BEGIN Source information

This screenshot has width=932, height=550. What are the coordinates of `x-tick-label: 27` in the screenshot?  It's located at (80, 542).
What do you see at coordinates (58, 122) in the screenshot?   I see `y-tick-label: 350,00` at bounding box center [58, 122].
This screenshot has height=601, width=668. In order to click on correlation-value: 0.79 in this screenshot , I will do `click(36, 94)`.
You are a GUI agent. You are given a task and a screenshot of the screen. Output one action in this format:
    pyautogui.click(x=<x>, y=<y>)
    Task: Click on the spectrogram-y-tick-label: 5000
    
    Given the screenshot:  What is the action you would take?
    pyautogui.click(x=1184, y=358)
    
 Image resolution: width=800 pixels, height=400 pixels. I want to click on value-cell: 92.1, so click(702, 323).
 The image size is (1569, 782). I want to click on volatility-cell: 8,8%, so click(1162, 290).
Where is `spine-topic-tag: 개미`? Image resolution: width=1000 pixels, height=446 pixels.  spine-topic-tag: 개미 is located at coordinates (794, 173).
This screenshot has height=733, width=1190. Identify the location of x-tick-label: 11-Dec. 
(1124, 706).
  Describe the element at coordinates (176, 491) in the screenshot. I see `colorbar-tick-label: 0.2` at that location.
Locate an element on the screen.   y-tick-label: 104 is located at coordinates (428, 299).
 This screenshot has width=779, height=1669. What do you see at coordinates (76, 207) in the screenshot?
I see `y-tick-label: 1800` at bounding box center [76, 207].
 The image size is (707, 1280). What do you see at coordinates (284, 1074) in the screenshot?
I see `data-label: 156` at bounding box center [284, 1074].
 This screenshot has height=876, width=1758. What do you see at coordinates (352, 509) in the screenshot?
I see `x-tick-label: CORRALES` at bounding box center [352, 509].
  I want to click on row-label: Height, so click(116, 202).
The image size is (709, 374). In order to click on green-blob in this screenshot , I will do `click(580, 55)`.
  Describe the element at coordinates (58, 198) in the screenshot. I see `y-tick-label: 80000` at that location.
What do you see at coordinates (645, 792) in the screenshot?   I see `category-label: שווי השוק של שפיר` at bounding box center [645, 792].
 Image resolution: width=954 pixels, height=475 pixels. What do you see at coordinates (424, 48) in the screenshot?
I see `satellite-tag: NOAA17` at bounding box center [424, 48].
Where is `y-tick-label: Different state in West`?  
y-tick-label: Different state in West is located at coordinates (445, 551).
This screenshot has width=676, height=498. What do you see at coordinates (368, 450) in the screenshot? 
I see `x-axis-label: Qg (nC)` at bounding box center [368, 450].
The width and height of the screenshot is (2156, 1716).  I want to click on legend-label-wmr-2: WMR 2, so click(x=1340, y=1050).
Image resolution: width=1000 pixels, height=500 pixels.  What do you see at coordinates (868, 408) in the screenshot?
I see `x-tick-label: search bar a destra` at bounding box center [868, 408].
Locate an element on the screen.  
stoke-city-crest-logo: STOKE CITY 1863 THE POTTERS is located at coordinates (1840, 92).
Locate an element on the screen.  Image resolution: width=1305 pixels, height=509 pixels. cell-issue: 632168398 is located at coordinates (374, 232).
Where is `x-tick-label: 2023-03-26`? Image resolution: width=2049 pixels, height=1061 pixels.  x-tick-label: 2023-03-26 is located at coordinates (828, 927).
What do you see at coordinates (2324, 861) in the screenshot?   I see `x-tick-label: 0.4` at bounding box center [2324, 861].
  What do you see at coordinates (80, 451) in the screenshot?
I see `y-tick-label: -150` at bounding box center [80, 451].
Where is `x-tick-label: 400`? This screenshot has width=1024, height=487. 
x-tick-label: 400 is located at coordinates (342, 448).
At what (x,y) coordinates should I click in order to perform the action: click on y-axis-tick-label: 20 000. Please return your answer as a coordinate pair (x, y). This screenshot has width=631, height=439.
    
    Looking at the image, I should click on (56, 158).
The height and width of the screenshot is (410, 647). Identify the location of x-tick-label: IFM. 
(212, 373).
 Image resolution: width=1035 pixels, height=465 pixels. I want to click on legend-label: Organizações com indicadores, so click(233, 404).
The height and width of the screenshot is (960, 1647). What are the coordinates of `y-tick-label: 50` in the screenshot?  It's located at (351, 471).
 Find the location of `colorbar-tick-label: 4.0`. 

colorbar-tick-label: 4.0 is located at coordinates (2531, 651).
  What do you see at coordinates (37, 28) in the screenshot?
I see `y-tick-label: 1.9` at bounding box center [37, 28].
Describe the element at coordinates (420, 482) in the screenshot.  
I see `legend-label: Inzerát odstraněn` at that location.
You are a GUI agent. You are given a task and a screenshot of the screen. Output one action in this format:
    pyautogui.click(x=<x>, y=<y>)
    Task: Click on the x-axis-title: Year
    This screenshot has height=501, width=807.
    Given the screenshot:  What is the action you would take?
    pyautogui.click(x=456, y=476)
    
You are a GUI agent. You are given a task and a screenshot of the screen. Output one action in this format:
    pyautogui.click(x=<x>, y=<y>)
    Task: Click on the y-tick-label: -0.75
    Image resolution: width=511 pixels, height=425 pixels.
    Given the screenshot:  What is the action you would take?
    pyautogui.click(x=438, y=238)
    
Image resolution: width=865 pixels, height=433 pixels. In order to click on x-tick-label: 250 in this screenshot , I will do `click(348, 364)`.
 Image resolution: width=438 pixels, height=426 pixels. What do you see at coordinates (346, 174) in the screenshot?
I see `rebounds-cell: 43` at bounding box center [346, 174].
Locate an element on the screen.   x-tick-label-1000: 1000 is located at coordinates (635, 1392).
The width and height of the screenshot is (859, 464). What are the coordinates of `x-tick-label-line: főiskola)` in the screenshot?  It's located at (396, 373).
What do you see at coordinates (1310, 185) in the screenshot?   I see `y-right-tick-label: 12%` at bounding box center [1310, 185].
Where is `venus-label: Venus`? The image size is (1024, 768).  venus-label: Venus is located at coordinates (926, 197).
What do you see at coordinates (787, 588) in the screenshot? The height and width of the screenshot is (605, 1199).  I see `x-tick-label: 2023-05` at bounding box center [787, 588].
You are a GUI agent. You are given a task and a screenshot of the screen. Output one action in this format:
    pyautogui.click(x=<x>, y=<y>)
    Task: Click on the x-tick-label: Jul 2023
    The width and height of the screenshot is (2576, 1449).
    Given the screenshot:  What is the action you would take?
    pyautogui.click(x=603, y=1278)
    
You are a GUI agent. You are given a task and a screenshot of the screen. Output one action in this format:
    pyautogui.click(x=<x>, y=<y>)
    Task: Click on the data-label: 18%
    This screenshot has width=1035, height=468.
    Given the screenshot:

END Source information

List every line of the items above that contains the word "Different".

Where is `y-tick-label: Different state in West`?  
y-tick-label: Different state in West is located at coordinates (445, 551).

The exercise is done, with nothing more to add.